WORK TO COMPLETE
Your task is to reproduce the entries below word for word.

EXTRACTED INFORMATION

○ ○ ○ ○ ○ ○ ○

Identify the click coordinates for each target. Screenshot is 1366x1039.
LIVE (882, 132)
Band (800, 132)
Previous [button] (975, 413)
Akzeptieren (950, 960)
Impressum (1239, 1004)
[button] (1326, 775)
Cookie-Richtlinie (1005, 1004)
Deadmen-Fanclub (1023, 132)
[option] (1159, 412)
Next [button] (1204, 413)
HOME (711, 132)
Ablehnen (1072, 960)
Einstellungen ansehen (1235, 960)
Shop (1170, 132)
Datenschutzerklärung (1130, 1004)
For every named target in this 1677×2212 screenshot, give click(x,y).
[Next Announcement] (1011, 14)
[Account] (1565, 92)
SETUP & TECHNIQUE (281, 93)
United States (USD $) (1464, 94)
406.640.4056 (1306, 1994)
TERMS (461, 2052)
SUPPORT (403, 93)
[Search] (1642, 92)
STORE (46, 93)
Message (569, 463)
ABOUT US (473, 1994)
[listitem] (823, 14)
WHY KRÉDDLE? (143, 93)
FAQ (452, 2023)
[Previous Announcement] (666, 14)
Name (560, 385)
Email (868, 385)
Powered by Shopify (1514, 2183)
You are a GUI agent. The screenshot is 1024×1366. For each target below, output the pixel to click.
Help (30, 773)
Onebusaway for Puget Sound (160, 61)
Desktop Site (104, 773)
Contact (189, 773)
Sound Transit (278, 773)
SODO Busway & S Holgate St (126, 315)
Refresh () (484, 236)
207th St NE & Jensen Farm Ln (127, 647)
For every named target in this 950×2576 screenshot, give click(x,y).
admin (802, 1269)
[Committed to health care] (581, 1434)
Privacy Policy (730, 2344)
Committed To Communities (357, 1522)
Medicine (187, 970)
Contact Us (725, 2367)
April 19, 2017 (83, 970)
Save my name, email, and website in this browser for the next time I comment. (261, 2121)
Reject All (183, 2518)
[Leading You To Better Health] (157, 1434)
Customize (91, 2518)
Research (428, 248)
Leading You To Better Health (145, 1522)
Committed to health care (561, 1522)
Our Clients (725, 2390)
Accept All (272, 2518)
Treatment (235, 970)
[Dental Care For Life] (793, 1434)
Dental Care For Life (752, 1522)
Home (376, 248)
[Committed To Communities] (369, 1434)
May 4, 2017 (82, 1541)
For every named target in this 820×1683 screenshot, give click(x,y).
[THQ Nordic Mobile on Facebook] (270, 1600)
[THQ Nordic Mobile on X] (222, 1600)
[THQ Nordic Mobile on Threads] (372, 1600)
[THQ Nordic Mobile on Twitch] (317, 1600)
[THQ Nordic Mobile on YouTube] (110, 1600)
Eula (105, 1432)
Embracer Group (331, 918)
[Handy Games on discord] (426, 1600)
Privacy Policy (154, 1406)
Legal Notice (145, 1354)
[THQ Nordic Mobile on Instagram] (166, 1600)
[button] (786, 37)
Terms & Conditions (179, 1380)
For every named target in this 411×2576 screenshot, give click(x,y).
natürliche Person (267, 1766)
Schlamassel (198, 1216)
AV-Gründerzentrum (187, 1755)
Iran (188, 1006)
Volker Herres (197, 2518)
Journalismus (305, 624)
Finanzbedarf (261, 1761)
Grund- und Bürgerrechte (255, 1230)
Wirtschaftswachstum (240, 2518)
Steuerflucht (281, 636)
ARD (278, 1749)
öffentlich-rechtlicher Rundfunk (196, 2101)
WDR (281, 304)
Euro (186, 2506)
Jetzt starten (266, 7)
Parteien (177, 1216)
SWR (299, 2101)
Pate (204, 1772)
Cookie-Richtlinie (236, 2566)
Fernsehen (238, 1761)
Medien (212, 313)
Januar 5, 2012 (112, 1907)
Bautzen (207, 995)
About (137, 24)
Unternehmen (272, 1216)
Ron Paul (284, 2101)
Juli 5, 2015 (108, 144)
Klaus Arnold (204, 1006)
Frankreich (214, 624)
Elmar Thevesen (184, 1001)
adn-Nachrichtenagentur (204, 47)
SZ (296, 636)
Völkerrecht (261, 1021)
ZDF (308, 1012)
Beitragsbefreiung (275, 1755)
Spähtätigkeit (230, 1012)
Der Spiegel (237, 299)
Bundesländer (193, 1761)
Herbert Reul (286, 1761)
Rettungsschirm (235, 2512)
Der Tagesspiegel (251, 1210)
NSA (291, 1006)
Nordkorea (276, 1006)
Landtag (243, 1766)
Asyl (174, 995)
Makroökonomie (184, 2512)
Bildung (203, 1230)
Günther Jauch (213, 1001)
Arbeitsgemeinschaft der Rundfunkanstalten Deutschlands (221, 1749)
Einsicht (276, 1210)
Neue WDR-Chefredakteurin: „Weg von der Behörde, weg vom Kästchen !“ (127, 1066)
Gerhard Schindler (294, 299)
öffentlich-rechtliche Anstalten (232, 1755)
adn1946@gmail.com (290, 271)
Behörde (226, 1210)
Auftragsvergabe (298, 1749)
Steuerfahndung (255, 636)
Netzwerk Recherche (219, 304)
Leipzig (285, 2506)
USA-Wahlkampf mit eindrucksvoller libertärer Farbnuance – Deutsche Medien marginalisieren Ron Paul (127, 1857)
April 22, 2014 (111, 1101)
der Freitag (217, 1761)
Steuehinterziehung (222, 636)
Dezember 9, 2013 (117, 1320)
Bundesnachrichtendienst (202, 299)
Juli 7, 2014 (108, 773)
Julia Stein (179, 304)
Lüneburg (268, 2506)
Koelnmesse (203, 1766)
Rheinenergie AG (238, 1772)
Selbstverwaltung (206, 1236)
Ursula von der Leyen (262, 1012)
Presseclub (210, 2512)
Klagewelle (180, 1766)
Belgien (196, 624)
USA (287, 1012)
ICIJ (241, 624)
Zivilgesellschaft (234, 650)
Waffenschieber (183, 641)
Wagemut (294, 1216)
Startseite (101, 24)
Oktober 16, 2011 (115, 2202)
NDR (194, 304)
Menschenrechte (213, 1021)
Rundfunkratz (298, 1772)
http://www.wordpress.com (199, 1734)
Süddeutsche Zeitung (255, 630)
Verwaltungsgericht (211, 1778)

○ ○ ○ ○ ○ ○ ○

SOLUTION TO THIS EXERCISE
Identify the click coordinates for each target. Screenshot is 1366x1039.
LIVE (882, 132)
Band (800, 132)
Previous [button] (975, 413)
Akzeptieren (950, 960)
Impressum (1239, 1004)
[button] (1326, 775)
Cookie-Richtlinie (1005, 1004)
Deadmen-Fanclub (1023, 132)
[option] (1159, 412)
Next [button] (1204, 413)
HOME (711, 132)
Ablehnen (1072, 960)
Einstellungen ansehen (1235, 960)
Shop (1170, 132)
Datenschutzerklärung (1130, 1004)
For every named target in this 1677×2212 screenshot, give click(x,y).
[Next Announcement] (1011, 14)
[Account] (1565, 92)
SETUP & TECHNIQUE (281, 93)
United States (USD $) (1464, 94)
406.640.4056 (1306, 1994)
TERMS (461, 2052)
SUPPORT (403, 93)
[Search] (1642, 92)
STORE (46, 93)
Message (569, 463)
ABOUT US (473, 1994)
[listitem] (823, 14)
WHY KRÉDDLE? (143, 93)
FAQ (452, 2023)
[Previous Announcement] (666, 14)
Name (560, 385)
Email (868, 385)
Powered by Shopify (1514, 2183)
You are a GUI agent. The screenshot is 1024×1366. For each target below, output the pixel to click.
Help (30, 773)
Onebusaway for Puget Sound (160, 61)
Desktop Site (104, 773)
Contact (189, 773)
Sound Transit (278, 773)
SODO Busway & S Holgate St (126, 315)
Refresh () (484, 236)
207th St NE & Jensen Farm Ln (127, 647)
For every named target in this 950×2576 screenshot, give click(x,y).
admin (802, 1269)
[Committed to health care] (581, 1434)
Privacy Policy (730, 2344)
Committed To Communities (357, 1522)
Medicine (187, 970)
Contact Us (725, 2367)
April 19, 2017 (83, 970)
Save my name, email, and website in this browser for the next time I comment. (261, 2121)
Reject All (183, 2518)
[Leading You To Better Health] (157, 1434)
Customize (91, 2518)
Research (428, 248)
Leading You To Better Health (145, 1522)
Committed to health care (561, 1522)
Our Clients (725, 2390)
Accept All (272, 2518)
Treatment (235, 970)
[Dental Care For Life] (793, 1434)
Dental Care For Life (752, 1522)
Home (376, 248)
[Committed To Communities] (369, 1434)
May 4, 2017 (82, 1541)
For every named target in this 820×1683 screenshot, give click(x,y).
[THQ Nordic Mobile on Facebook] (270, 1600)
[THQ Nordic Mobile on X] (222, 1600)
[THQ Nordic Mobile on Threads] (372, 1600)
[THQ Nordic Mobile on Twitch] (317, 1600)
[THQ Nordic Mobile on YouTube] (110, 1600)
Eula (105, 1432)
Embracer Group (331, 918)
[Handy Games on discord] (426, 1600)
Privacy Policy (154, 1406)
Legal Notice (145, 1354)
[THQ Nordic Mobile on Instagram] (166, 1600)
[button] (786, 37)
Terms & Conditions (179, 1380)
For every named target in this 411×2576 screenshot, give click(x,y).
natürliche Person (267, 1766)
Schlamassel (198, 1216)
AV-Gründerzentrum (187, 1755)
Iran (188, 1006)
Volker Herres (197, 2518)
Journalismus (305, 624)
Finanzbedarf (261, 1761)
Grund- und Bürgerrechte (255, 1230)
Wirtschaftswachstum (240, 2518)
Steuerflucht (281, 636)
ARD (278, 1749)
öffentlich-rechtlicher Rundfunk (196, 2101)
WDR (281, 304)
Euro (186, 2506)
Jetzt starten (266, 7)
Parteien (177, 1216)
SWR (299, 2101)
Pate (204, 1772)
Cookie-Richtlinie (236, 2566)
Fernsehen (238, 1761)
Medien (212, 313)
Januar 5, 2012 (112, 1907)
Bautzen (207, 995)
About (137, 24)
Unternehmen (272, 1216)
Ron Paul (284, 2101)
Juli 5, 2015 (108, 144)
Klaus Arnold (204, 1006)
Frankreich (214, 624)
Elmar Thevesen (184, 1001)
adn-Nachrichtenagentur (204, 47)
SZ (296, 636)
Völkerrecht (261, 1021)
ZDF (308, 1012)
Beitragsbefreiung (275, 1755)
Spähtätigkeit (230, 1012)
Der Spiegel (237, 299)
Bundesländer (193, 1761)
Herbert Reul (286, 1761)
Rettungsschirm (235, 2512)
Der Tagesspiegel (251, 1210)
NSA (291, 1006)
Nordkorea (276, 1006)
Landtag (243, 1766)
Asyl (174, 995)
Makroökonomie (184, 2512)
Bildung (203, 1230)
Günther Jauch (213, 1001)
Arbeitsgemeinschaft der Rundfunkanstalten Deutschlands (221, 1749)
Einsicht (276, 1210)
Neue WDR-Chefredakteurin: „Weg von der Behörde, weg vom Kästchen !“ (127, 1066)
Gerhard Schindler (294, 299)
öffentlich-rechtliche Anstalten (232, 1755)
adn1946@gmail.com (290, 271)
Behörde (226, 1210)
Auftragsvergabe (298, 1749)
Steuerfahndung (255, 636)
Netzwerk Recherche (219, 304)
Leipzig (285, 2506)
USA-Wahlkampf mit eindrucksvoller libertärer Farbnuance – Deutsche Medien marginalisieren Ron Paul (127, 1857)
April 22, 2014 (111, 1101)
der Freitag (217, 1761)
Steuehinterziehung (222, 636)
Dezember 9, 2013 (117, 1320)
Bundesnachrichtendienst (202, 299)
Juli 7, 2014 (108, 773)
Julia Stein (179, 304)
Lüneburg (268, 2506)
Koelnmesse (203, 1766)
Rheinenergie AG (238, 1772)
Selbstverwaltung (206, 1236)
Ursula von der Leyen (262, 1012)
Presseclub (210, 2512)
Klagewelle (180, 1766)
Belgien (196, 624)
USA (287, 1012)
ICIJ (241, 624)
Zivilgesellschaft (234, 650)
Waffenschieber (183, 641)
Wagemut (294, 1216)
Startseite (101, 24)
Oktober 16, 2011 (115, 2202)
NDR (194, 304)
Menschenrechte (213, 1021)
Rundfunkratz (298, 1772)
http://www.wordpress.com (199, 1734)
Süddeutsche Zeitung (255, 630)
Verwaltungsgericht (211, 1778)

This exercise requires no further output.